A retired Air Force colonel and former professor of environmental toxicology at Oklahoma State, Young frequently serves as a consultant on Agent Orange for the Defense Department. Young said in an interview that the decision to destroy the planes “had nothing to do with claims. There was never any destruction of evidence.”

Carter, an Oregon resident, and his comrades in the C-123 Veterans Association said postwar crews should be eligible for the same compensation for Agent Orange provided to those who served in Vietnam. He filed complaints with the Air Force and VA, and collected many documents via Freedom of Information requests, which he provided to The Washington Post and posted online.

(2) comments


Exposure is exposure. No matter how slight, it is presumed that exposure to Agent Orange in any form may lead to those afflictions listed in the law.
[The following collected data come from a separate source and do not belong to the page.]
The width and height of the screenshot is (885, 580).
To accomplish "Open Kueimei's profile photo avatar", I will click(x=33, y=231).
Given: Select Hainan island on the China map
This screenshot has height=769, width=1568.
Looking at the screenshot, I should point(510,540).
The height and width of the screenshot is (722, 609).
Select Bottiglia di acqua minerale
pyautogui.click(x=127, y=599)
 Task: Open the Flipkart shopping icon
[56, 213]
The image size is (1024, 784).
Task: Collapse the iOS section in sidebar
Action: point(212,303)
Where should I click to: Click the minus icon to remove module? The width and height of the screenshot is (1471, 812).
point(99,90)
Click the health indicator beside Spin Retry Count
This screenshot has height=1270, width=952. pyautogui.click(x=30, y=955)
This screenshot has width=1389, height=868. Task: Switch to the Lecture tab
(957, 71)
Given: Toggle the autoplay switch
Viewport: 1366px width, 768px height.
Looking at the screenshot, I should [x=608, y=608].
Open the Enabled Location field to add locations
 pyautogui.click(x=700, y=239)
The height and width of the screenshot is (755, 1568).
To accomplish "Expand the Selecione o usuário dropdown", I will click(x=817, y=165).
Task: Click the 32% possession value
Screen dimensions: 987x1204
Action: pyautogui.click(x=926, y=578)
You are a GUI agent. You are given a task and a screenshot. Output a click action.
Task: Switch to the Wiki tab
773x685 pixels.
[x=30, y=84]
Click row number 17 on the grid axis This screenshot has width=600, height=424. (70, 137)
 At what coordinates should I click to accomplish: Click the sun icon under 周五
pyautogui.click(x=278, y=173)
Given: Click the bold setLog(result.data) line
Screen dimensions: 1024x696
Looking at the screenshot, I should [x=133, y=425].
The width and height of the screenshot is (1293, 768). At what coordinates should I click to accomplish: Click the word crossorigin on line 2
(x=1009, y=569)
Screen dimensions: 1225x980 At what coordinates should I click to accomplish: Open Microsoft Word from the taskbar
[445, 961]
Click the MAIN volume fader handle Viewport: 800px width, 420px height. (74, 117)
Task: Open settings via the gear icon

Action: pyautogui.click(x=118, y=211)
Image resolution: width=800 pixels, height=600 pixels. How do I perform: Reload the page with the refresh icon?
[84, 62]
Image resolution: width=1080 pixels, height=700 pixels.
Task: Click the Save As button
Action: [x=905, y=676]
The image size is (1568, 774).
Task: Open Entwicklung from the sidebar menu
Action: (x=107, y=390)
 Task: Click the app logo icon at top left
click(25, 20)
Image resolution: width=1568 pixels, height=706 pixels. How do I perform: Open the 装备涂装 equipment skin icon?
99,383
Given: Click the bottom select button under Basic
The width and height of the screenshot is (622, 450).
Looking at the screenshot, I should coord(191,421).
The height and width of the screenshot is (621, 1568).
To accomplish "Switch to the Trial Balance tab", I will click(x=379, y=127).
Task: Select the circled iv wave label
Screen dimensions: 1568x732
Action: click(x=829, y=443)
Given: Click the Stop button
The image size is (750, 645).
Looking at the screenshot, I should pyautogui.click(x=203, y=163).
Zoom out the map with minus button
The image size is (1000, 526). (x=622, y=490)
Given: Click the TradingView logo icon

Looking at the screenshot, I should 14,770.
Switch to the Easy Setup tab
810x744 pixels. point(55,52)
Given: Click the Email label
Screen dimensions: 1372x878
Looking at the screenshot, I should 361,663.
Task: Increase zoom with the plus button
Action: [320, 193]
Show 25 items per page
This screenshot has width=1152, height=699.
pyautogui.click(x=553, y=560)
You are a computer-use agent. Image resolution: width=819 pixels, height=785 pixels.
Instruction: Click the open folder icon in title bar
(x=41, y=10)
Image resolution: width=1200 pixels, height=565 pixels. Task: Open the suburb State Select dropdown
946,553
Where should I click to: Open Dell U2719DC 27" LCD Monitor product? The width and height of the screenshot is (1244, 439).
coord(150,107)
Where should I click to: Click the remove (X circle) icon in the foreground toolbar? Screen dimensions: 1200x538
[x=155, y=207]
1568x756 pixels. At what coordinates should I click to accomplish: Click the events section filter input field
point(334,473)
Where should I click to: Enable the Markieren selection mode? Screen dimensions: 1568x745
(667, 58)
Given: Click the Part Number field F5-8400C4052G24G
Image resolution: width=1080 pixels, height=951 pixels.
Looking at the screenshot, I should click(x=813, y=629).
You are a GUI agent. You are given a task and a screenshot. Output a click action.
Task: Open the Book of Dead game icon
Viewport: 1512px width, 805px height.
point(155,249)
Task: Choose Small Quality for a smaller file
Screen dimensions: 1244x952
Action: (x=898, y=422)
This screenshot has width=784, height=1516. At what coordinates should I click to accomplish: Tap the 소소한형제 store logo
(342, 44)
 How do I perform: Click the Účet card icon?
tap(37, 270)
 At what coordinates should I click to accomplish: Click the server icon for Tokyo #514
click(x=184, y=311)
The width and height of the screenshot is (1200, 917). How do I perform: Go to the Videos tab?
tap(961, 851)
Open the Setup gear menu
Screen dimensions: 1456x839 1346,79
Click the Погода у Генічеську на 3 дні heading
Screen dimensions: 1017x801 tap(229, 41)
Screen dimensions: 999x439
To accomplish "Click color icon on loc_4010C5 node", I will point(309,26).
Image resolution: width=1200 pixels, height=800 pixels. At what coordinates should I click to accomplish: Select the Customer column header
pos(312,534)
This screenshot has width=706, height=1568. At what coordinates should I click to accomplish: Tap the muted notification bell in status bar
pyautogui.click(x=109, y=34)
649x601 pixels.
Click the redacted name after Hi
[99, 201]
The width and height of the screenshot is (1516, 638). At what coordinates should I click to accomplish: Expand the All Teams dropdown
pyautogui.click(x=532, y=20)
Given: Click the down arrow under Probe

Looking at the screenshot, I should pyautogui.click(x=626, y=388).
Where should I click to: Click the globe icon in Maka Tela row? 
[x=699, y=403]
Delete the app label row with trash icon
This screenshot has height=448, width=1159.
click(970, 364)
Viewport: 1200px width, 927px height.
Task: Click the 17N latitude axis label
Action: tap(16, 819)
@ But the VA rejected compensation claims filed by Carter and other veterans who served on the aircraft after the war, saying their exposure to Agent Orange was too limited to connect to the diseases.


I would have to disagree,
And would think ,its how an individual's body would happen to react to the chemical it came into contact with. No matter how much of it is ingested.
Its just like 1 bullet can kill a human being, where it might take 6 to kill another.

It takes years for some, to show the effect of Agent Orange, And it may take years once ingested through the millions of pores on the body , & other openings the body has to ingest substances they come in contact with, for it to start showing an effect.

But once the Agent Orange chemical has a hold inside the body in any fashion, it might take years but it does win in the end.
And the lingering death it causes can be very uncomfortable.